INSTRUCTIONS FOR THE TASK: Wherever "agent" shows up in the records below, copy the whole line.

LISTED RECORDS:
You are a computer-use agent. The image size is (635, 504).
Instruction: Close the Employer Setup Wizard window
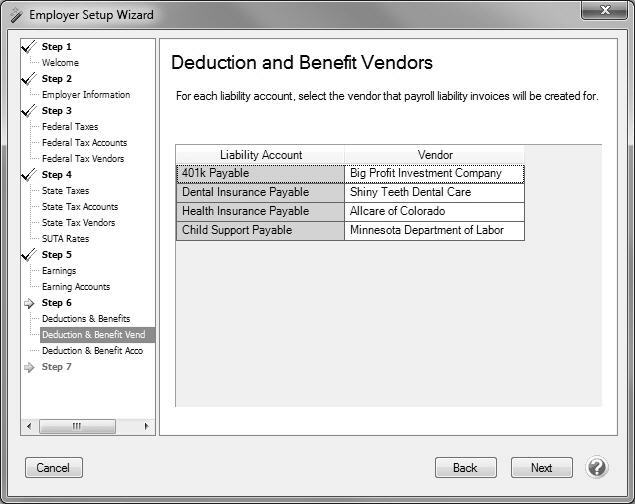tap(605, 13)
* * *
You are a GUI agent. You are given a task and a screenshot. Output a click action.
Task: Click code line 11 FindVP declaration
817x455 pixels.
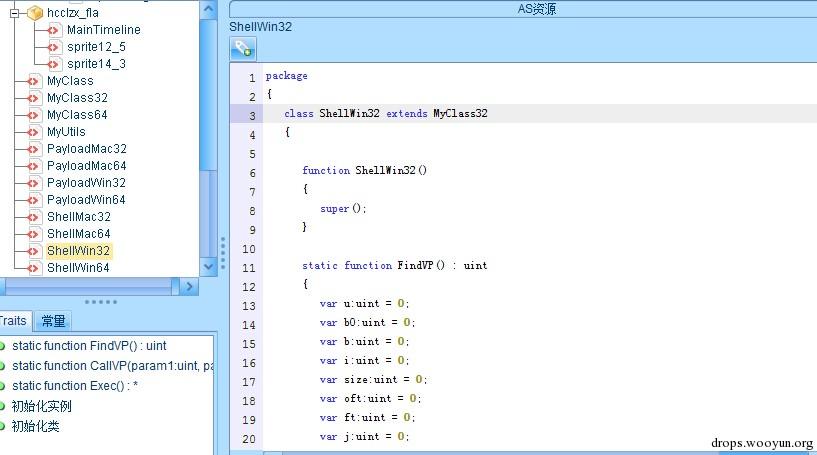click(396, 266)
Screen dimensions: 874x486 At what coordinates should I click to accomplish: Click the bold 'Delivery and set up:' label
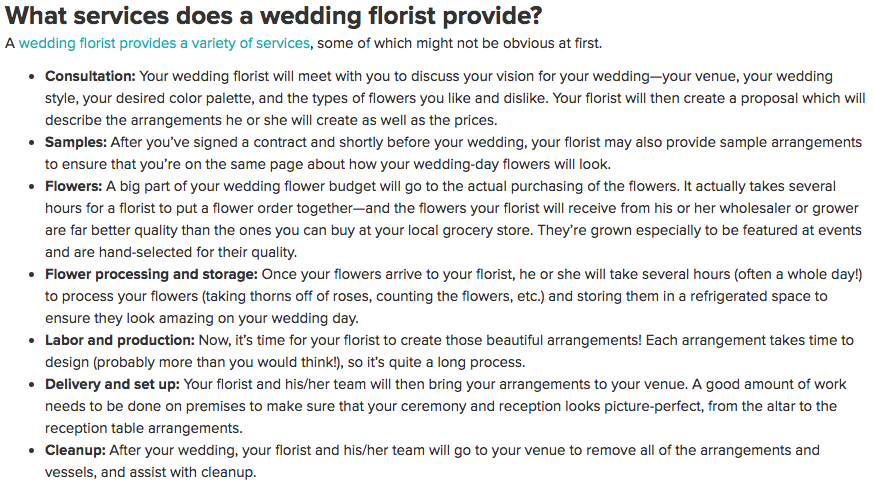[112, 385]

SOLUTION FOR THIS PROBLEM:
You are a computer-use agent. The image size is (635, 504).
You are a GUI agent. You are given a task and a screenshot. Output a click action.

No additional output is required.